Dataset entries

——————————

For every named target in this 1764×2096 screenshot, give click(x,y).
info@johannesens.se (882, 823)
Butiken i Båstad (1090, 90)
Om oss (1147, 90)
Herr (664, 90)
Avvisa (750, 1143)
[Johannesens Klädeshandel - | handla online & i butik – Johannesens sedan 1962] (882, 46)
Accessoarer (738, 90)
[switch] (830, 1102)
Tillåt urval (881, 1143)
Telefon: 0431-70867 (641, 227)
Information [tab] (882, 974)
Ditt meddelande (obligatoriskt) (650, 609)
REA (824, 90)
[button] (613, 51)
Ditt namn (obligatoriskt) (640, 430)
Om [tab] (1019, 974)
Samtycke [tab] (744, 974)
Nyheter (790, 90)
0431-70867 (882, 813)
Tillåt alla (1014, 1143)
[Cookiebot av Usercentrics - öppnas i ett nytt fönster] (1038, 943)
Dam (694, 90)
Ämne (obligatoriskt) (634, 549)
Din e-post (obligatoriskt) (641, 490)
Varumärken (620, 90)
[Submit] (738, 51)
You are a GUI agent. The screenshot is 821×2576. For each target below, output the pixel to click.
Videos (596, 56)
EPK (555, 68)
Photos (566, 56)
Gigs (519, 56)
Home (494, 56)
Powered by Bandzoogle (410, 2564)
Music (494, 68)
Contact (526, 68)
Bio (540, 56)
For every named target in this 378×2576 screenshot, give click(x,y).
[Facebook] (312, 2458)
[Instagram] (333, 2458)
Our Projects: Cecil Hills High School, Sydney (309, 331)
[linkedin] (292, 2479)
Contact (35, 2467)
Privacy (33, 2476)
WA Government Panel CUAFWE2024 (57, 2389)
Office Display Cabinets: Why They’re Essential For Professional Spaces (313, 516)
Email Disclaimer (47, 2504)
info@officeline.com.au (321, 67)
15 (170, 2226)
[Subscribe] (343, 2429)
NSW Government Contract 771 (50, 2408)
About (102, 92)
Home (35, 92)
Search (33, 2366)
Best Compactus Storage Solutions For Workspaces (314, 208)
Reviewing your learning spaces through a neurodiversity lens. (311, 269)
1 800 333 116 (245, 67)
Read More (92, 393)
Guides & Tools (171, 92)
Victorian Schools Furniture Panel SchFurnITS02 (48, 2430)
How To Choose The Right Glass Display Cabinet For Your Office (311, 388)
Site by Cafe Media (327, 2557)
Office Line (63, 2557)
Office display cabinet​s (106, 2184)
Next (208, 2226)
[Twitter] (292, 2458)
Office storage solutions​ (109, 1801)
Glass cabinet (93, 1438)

——————————

**WORK REQUEST**
Filter by the word "Ditt": copy every line of the data that holds it.

**RESULT OF THE TASK**
Ditt meddelande (obligatoriskt) (650, 609)
Ditt namn (obligatoriskt) (640, 430)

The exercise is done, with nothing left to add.